Your goal:
Could you reproduce, word for word, everything below from the line containing "Server (593, 197)" down to the line containing "[VITALMIX s.r.o. logo.", with both of those lines included and no others?

Exercise input:
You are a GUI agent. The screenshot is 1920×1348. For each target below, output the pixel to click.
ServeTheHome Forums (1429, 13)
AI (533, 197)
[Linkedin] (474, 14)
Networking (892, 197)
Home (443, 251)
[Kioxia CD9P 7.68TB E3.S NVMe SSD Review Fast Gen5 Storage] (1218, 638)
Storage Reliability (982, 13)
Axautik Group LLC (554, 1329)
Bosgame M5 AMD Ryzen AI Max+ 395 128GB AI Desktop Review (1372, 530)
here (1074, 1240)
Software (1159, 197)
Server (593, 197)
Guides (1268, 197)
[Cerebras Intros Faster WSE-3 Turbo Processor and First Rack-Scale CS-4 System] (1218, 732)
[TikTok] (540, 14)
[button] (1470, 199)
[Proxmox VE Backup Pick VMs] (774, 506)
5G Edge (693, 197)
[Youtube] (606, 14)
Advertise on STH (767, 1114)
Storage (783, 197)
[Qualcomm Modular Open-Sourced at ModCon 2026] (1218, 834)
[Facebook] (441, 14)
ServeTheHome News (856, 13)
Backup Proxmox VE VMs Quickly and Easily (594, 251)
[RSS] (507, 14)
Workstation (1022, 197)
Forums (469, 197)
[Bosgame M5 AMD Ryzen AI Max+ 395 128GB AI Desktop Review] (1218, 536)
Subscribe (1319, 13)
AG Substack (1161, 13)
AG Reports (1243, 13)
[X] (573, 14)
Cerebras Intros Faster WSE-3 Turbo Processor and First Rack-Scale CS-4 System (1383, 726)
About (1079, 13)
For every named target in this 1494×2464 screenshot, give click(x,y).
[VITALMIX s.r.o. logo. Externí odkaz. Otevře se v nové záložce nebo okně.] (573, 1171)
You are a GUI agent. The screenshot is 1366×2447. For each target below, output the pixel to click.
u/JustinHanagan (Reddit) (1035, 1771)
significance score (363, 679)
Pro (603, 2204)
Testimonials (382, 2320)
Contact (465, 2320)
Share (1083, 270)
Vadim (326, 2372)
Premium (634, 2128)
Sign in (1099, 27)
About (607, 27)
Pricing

Solved problem:
Server (593, 197)
Guides (1268, 197)
[Cerebras Intros Faster WSE-3 Turbo Processor and First Rack-Scale CS-4 System] (1218, 732)
[TikTok] (540, 14)
[button] (1470, 199)
[Proxmox VE Backup Pick VMs] (774, 506)
5G Edge (693, 197)
[Youtube] (606, 14)
Advertise on STH (767, 1114)
Storage (783, 197)
[Qualcomm Modular Open-Sourced at ModCon 2026] (1218, 834)
[Facebook] (441, 14)
ServeTheHome News (856, 13)
Backup Proxmox VE VMs Quickly and Easily (594, 251)
[RSS] (507, 14)
Workstation (1022, 197)
Forums (469, 197)
[Bosgame M5 AMD Ryzen AI Max+ 395 128GB AI Desktop Review] (1218, 536)
Subscribe (1319, 13)
AG Substack (1161, 13)
AG Reports (1243, 13)
[X] (573, 14)
Cerebras Intros Faster WSE-3 Turbo Processor and First Rack-Scale CS-4 System (1383, 726)
About (1079, 13)
For every named target in this 1494×2464 screenshot, give click(x,y).
[VITALMIX s.r.o. logo. Externí odkaz. Otevře se v nové záložce nebo okně.] (573, 1171)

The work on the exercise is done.